I am also interested in Venus.
Another benefit of venus over virgl, would be better handling of multiple OpenGL apps (when running Zink on top of venus to provide GL) in the guest. With virgl they are all funneled to a single host side OpenGL context. This has issues with buffer flip / sync, and due to OpenGL highly synchronous nature (at least in virgl world), causes stutters when one has two OpenGL apps open (i.e. glxgears + benchmark) - I have seen this with Linux guest on Linux host. With venus, each open of a device instance on a host, is mapped to open on the host, and all contexts are separate as they would be natively, and no more stutter.
Also, Zink implements OpenGL 4.6 on suitably modern Vulkan driver (I do not know if Zink works on MoltenVK as of the moment, but there was a bit of work on this in the past - but get blocked mostly due to Mesa requiring some features that are simply not in the macos. If Zink runs on the guest, and MoltenVK on the host, then this should not be a problem tho).
Of course dxvk and others should work too (with suitable work on the guest side, for things like page size differences).
QEMU 8.2.0 was just released, with the Android Emulator's rutabaga merged. rutabaga supports Vulkan; however, from what I can tell, MacOS support hasn't been fully finalized (it's likely that it will come eventually).
I am working on another approach that doesn't require changes to QEMU --- the tradeoff is that it is slower (how much slower is to be seen).

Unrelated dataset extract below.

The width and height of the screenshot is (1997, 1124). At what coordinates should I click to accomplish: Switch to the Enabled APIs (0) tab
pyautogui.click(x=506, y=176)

Currently we use VirGL + ANGLE to translate GL (guest) to Metal (host). This works decently (on Linux) but the downside is that it’s buggy (crashes) and more modern Linux applications and games are moving to Vulkan.
Venus translate guest Vulkan calls to host Vulkan calls.
MoltenVK translates host Vulkan calls to Metal calls.
It is worth exploring this pairing to see if it’s a) more stable and b) more performant.
Note that neither solution currently has Windows guest support so that will have to be developed separately.